DATASET RECORDS.
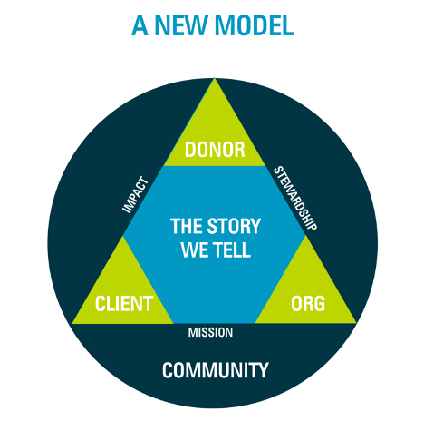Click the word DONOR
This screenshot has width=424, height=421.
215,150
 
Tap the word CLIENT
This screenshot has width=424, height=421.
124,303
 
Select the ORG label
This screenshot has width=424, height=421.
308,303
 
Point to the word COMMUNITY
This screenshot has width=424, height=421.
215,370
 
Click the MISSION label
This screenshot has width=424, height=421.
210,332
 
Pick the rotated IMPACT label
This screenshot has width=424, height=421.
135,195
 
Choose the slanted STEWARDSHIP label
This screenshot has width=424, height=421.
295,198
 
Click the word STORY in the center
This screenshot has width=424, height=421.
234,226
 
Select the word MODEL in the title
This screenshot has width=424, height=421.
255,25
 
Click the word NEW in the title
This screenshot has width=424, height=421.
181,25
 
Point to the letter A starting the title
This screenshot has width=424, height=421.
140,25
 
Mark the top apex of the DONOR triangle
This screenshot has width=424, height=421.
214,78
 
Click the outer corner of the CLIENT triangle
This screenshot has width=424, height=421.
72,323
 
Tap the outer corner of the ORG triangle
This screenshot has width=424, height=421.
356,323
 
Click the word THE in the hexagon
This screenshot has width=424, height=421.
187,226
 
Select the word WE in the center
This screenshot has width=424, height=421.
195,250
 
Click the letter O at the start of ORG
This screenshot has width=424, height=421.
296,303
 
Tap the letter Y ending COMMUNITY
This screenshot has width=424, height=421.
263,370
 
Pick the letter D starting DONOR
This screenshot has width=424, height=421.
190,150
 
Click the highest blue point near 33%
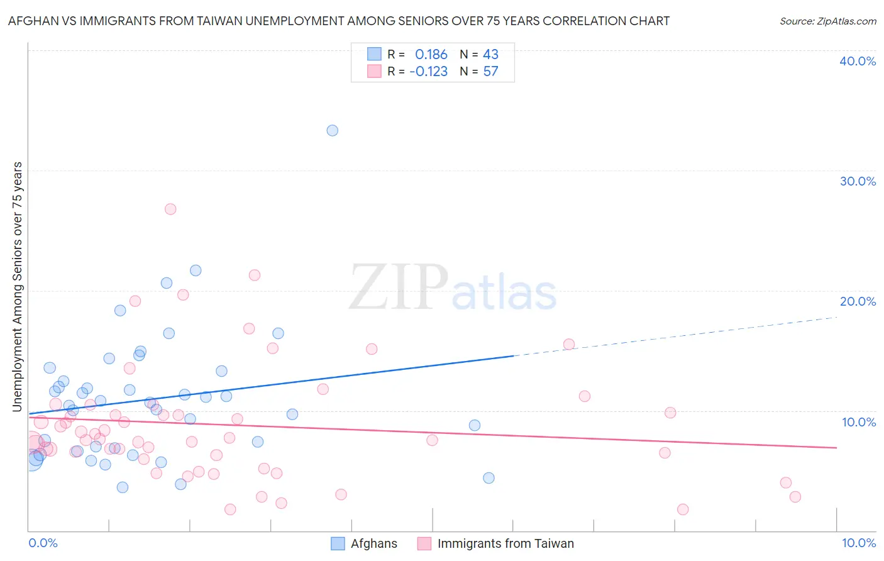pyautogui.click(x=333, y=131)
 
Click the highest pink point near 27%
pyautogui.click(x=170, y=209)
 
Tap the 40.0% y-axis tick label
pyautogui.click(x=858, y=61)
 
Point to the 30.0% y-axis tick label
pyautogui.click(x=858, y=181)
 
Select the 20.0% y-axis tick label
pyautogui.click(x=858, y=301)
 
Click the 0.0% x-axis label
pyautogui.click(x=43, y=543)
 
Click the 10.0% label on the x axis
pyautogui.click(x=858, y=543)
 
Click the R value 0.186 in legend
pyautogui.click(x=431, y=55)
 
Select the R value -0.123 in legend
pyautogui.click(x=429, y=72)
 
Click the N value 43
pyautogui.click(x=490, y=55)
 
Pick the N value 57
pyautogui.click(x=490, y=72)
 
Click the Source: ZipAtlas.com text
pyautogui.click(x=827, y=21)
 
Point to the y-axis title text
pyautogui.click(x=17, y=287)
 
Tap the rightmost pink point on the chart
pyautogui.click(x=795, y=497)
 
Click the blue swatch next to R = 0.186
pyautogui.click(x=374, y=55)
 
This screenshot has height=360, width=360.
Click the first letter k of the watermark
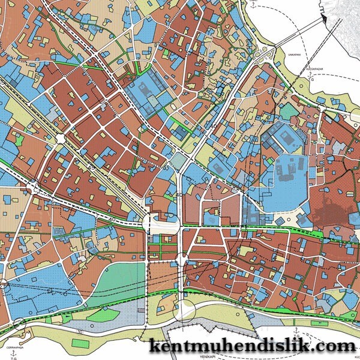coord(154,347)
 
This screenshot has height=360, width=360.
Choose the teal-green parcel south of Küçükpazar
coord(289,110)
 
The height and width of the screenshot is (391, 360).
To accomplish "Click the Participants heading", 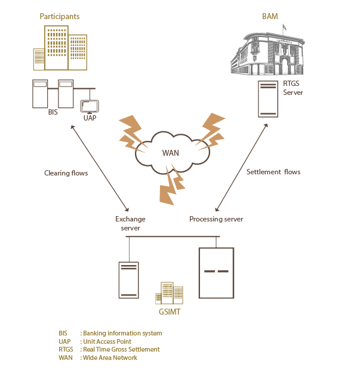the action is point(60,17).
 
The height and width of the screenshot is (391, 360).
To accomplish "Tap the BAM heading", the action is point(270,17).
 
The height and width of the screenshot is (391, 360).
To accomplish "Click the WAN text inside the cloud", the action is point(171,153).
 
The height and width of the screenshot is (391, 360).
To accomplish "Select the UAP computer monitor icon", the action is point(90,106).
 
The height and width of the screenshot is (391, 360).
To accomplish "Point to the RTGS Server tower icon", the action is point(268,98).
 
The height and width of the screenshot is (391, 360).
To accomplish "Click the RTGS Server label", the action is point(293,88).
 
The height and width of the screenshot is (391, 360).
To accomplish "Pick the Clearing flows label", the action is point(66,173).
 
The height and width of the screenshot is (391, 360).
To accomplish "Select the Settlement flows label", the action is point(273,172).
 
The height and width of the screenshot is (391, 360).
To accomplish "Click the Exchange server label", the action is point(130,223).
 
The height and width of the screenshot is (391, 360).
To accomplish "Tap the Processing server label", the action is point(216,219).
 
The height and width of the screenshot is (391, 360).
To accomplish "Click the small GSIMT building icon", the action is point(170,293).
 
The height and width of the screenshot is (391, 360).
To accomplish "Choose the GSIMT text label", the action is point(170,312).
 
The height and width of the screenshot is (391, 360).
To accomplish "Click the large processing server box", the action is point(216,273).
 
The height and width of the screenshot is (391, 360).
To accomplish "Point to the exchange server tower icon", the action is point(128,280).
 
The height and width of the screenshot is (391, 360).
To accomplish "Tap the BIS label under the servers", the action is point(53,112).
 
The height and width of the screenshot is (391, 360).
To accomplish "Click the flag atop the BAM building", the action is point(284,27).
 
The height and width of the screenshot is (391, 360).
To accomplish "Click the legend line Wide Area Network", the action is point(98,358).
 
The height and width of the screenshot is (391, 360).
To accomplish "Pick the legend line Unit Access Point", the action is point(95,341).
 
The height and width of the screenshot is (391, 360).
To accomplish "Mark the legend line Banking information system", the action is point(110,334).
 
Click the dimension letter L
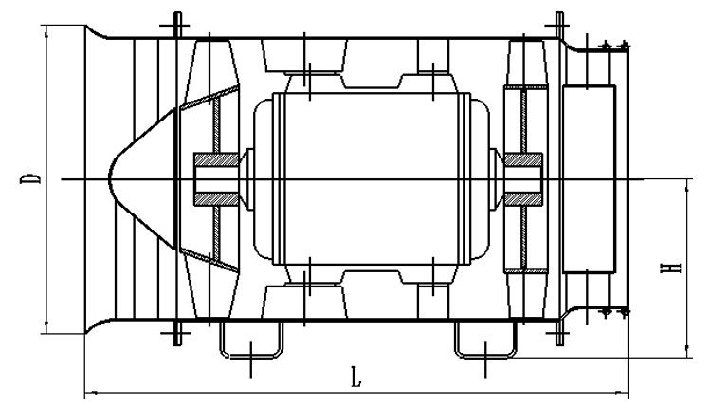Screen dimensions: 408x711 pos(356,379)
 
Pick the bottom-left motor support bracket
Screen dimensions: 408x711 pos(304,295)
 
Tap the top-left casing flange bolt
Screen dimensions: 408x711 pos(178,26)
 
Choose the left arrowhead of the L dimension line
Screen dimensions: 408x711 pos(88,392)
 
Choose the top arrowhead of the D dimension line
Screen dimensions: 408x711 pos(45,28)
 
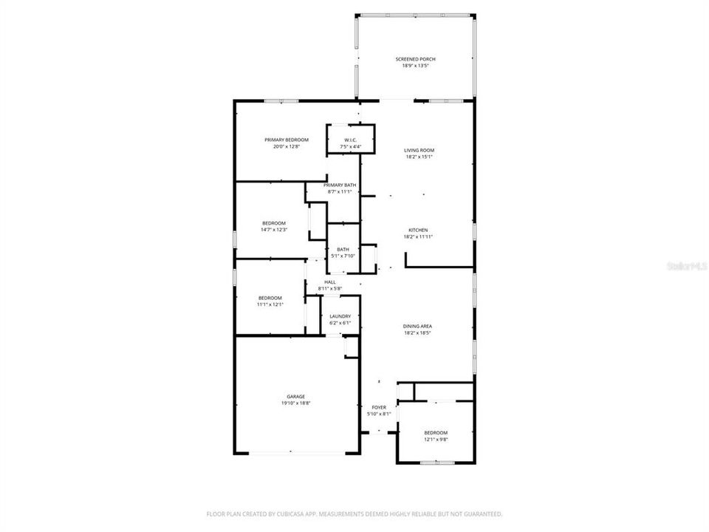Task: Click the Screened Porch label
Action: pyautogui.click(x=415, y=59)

EXERCISE TASK. Please put the lines, starting with the one that contains "Click the highest blue point near 33%" and ending with the one that contains "coord(289,110)", into a JSON list of strings, one string per line. Include both end lines, skip blank lines, and leave the pictures out.

CORRECT OUTPUT.
[
  "Click the highest blue point near 33%",
  "pyautogui.click(x=333, y=131)",
  "Click the highest pink point near 27%",
  "pyautogui.click(x=170, y=209)",
  "Tap the 40.0% y-axis tick label",
  "pyautogui.click(x=858, y=61)",
  "Point to the 30.0% y-axis tick label",
  "pyautogui.click(x=858, y=181)",
  "Select the 20.0% y-axis tick label",
  "pyautogui.click(x=858, y=301)",
  "Click the 0.0% x-axis label",
  "pyautogui.click(x=43, y=543)",
  "Click the 10.0% label on the x axis",
  "pyautogui.click(x=858, y=543)",
  "Click the R value 0.186 in legend",
  "pyautogui.click(x=431, y=55)",
  "Select the R value -0.123 in legend",
  "pyautogui.click(x=429, y=72)",
  "Click the N value 43",
  "pyautogui.click(x=490, y=55)",
  "Pick the N value 57",
  "pyautogui.click(x=490, y=72)",
  "Click the Source: ZipAtlas.com text",
  "pyautogui.click(x=827, y=21)",
  "Point to the y-axis title text",
  "pyautogui.click(x=17, y=287)",
  "Tap the rightmost pink point on the chart",
  "pyautogui.click(x=795, y=497)",
  "Click the blue swatch next to R = 0.186",
  "pyautogui.click(x=374, y=55)",
  "This screenshot has height=360, width=360.",
  "Click the first letter k of the watermark",
  "coord(154,347)",
  "This screenshot has height=360, width=360.",
  "Choose the teal-green parcel south of Küçükpazar",
  "coord(289,110)"
]